── Data

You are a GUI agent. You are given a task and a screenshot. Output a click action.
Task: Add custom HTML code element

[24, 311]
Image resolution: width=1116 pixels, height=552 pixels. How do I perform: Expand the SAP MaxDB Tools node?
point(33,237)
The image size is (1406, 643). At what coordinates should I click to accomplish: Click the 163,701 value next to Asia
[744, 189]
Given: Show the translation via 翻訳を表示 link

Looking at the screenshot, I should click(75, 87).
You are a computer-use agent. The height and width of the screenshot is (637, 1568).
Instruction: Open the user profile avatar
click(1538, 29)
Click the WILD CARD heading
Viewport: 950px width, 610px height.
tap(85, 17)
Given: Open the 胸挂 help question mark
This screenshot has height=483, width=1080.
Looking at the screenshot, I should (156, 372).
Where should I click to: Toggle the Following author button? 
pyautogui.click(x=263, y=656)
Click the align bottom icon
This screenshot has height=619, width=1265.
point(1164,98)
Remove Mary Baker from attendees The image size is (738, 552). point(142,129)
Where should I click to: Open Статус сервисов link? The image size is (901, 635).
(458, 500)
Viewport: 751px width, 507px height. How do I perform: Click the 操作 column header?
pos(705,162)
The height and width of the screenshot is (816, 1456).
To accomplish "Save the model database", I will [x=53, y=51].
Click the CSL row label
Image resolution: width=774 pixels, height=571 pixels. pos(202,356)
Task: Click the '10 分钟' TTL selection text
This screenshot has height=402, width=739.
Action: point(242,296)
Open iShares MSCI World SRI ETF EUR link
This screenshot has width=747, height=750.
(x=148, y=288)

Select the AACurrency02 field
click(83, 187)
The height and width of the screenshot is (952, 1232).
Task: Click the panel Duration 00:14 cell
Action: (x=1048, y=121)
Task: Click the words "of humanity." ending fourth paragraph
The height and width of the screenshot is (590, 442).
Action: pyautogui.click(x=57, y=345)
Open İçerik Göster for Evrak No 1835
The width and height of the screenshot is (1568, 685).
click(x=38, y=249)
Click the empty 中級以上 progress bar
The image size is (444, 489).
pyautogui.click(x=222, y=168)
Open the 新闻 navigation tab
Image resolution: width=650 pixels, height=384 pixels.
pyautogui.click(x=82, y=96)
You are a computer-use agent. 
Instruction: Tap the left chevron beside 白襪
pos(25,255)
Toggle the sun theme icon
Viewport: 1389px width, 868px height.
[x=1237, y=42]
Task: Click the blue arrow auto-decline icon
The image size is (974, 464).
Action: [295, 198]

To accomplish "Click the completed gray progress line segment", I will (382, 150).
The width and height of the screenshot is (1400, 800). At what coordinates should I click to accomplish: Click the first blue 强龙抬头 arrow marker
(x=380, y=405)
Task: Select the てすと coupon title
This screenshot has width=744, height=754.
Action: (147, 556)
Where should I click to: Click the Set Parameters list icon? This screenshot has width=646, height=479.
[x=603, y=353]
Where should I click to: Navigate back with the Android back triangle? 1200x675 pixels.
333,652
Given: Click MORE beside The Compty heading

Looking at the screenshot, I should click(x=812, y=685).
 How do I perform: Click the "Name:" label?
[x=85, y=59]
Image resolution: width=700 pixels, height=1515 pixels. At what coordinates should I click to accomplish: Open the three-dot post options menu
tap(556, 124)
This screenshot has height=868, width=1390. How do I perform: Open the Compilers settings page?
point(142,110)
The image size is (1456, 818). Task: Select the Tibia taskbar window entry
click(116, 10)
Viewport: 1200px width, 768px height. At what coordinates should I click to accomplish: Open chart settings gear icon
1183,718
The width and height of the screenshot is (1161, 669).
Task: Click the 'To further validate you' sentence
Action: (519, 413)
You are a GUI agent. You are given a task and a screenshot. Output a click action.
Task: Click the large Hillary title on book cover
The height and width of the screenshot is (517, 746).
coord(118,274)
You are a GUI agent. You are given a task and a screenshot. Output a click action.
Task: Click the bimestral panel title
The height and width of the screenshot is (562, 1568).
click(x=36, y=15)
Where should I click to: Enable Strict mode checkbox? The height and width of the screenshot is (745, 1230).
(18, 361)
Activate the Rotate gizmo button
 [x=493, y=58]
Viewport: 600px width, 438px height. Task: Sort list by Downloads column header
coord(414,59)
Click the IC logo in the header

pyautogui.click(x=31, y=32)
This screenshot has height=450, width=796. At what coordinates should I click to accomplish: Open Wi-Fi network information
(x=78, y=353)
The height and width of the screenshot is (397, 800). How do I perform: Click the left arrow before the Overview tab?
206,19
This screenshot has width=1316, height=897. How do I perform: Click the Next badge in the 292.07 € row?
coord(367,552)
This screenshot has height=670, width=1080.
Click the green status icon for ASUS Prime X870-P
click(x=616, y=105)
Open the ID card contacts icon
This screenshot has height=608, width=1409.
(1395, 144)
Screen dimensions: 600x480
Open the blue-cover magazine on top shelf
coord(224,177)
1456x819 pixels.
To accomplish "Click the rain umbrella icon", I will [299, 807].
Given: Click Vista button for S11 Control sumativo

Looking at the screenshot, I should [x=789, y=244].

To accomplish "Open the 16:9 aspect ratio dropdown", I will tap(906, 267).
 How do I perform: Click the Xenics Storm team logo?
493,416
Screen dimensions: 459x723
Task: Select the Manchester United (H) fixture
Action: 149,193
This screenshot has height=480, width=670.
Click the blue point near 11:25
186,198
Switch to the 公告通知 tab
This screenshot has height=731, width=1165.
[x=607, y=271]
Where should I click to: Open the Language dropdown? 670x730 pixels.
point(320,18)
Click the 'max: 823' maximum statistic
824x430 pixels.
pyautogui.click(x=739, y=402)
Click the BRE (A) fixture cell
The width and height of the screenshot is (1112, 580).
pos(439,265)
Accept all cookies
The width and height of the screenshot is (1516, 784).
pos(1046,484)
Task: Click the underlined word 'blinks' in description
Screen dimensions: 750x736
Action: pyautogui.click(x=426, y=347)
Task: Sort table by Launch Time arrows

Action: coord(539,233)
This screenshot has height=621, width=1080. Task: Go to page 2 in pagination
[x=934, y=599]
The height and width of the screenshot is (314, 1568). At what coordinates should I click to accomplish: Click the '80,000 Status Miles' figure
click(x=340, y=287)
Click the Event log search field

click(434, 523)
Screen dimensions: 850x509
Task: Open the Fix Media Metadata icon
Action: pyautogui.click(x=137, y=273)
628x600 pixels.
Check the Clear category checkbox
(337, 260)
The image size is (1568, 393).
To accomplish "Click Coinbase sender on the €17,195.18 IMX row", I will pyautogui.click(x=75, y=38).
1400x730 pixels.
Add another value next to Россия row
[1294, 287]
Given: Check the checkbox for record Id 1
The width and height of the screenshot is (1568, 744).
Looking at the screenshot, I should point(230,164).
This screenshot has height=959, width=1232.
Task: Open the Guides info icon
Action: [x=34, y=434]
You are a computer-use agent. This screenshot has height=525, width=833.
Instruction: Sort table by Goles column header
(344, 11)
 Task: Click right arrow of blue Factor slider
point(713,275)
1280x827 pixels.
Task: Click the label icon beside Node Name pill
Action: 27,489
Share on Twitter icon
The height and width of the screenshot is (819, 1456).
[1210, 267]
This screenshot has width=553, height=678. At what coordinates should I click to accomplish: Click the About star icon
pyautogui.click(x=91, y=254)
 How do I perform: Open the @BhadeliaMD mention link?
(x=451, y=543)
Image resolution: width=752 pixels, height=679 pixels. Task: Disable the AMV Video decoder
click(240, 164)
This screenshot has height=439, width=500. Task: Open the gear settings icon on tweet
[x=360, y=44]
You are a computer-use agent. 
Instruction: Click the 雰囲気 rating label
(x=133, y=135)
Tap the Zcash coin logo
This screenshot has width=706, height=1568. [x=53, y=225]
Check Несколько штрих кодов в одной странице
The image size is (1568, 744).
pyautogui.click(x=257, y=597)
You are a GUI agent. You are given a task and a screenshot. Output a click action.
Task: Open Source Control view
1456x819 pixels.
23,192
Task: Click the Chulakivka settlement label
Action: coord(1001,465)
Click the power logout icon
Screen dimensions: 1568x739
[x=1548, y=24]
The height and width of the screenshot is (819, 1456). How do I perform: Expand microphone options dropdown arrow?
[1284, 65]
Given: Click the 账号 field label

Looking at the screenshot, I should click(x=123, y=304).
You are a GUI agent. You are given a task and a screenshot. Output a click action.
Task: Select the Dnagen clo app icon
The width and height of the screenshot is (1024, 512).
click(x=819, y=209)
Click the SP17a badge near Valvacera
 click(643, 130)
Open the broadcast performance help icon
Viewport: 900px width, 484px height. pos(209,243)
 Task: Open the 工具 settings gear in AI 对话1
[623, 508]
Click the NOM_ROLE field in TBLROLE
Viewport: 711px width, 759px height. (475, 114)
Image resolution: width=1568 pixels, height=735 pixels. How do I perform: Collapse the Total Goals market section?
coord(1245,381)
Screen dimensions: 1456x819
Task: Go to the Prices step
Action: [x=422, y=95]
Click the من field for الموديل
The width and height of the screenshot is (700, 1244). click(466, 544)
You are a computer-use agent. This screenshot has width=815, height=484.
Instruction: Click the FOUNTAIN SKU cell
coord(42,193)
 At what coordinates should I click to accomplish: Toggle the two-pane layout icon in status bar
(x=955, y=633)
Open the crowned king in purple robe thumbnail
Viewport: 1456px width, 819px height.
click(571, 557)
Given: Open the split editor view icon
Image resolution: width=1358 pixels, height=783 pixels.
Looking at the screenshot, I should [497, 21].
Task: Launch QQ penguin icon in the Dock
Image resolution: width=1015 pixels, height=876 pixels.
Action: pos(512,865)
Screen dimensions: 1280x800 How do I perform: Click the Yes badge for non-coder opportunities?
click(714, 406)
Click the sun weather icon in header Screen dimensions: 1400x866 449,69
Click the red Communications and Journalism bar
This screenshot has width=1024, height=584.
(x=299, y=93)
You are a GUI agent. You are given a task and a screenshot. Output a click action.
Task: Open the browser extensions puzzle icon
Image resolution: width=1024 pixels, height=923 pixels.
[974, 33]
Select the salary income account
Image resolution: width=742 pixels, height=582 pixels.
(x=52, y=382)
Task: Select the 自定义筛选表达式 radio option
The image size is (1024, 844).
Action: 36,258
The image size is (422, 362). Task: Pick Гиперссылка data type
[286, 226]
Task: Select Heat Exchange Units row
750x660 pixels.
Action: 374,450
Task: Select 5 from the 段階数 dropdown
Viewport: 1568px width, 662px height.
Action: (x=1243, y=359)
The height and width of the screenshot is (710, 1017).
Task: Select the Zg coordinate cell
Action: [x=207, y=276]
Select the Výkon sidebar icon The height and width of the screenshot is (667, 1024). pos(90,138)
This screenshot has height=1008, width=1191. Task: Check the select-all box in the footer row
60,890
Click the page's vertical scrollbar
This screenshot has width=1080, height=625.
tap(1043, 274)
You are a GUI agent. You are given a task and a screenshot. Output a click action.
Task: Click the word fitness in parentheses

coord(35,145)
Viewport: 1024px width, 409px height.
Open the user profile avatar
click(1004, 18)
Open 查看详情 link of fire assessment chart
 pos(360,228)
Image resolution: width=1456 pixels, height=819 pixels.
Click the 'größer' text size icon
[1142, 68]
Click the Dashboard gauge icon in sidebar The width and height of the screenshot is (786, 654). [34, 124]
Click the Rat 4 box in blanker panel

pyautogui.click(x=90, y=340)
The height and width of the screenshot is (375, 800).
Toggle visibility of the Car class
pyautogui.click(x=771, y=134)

────

> _Work required_: Could you rewrite the material from its very first line through the line with "will [x=53, y=51].", replacing "Viewport" with "Window" and leaving everything else unchanged?

> _Response to this task_:
You are a GUI agent. You are given a task and a screenshot. Output a click action.
Task: Add custom HTML code element

[24, 311]
Image resolution: width=1116 pixels, height=552 pixels. How do I perform: Expand the SAP MaxDB Tools node?
point(33,237)
The image size is (1406, 643). At what coordinates should I click to accomplish: Click the 163,701 value next to Asia
[744, 189]
Given: Show the translation via 翻訳を表示 link

Looking at the screenshot, I should click(75, 87).
You are a computer-use agent. The height and width of the screenshot is (637, 1568).
Instruction: Open the user profile avatar
click(1538, 29)
Click the WILD CARD heading
Window: 950px width, 610px height.
tap(85, 17)
Given: Open the 胸挂 help question mark
This screenshot has height=483, width=1080.
Looking at the screenshot, I should (156, 372).
Where should I click to: Toggle the Following author button? 
pyautogui.click(x=263, y=656)
Click the align bottom icon
This screenshot has height=619, width=1265.
point(1164,98)
Remove Mary Baker from attendees The image size is (738, 552). point(142,129)
Where should I click to: Open Статус сервисов link? The image size is (901, 635).
(458, 500)
Window: 751px width, 507px height. How do I perform: Click the 操作 column header?
pos(705,162)
The height and width of the screenshot is (816, 1456).
To accomplish "Save the model database", I will [x=53, y=51].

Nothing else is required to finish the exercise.